**Exercise instructions**
Filter the lines below, copying only those with the string "input".

+===+

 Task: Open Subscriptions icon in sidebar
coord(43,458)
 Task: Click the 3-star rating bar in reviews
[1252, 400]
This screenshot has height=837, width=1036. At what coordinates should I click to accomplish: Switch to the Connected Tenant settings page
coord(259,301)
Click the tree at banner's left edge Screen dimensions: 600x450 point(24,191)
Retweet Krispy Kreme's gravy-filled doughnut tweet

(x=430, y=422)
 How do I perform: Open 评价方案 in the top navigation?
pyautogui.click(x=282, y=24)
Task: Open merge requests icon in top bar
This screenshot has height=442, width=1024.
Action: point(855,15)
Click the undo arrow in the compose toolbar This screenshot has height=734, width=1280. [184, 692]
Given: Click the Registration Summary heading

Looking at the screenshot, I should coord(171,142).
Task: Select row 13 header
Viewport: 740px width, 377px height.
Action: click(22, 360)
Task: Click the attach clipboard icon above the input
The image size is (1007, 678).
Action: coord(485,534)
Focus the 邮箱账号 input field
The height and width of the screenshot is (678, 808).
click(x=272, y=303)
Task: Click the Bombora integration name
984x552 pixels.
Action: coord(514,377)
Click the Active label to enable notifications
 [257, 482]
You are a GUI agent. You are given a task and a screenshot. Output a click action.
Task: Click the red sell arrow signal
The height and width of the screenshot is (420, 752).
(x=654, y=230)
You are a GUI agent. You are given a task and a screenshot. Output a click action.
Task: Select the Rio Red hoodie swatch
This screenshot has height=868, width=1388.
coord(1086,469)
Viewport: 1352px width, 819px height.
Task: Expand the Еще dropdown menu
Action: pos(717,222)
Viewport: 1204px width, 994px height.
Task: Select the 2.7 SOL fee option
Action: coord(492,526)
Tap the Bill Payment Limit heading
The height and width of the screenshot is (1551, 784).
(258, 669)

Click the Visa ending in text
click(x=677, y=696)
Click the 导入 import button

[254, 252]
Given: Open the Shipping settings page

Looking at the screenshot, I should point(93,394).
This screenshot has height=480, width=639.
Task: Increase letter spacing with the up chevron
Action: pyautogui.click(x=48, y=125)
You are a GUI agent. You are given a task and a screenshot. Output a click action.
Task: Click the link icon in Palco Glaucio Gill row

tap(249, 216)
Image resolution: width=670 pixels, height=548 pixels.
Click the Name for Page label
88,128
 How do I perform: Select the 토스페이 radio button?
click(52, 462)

+===+

**Response to this exercise**
Task: Click the attach clipboard icon above the input
Focus the 邮箱账号 input field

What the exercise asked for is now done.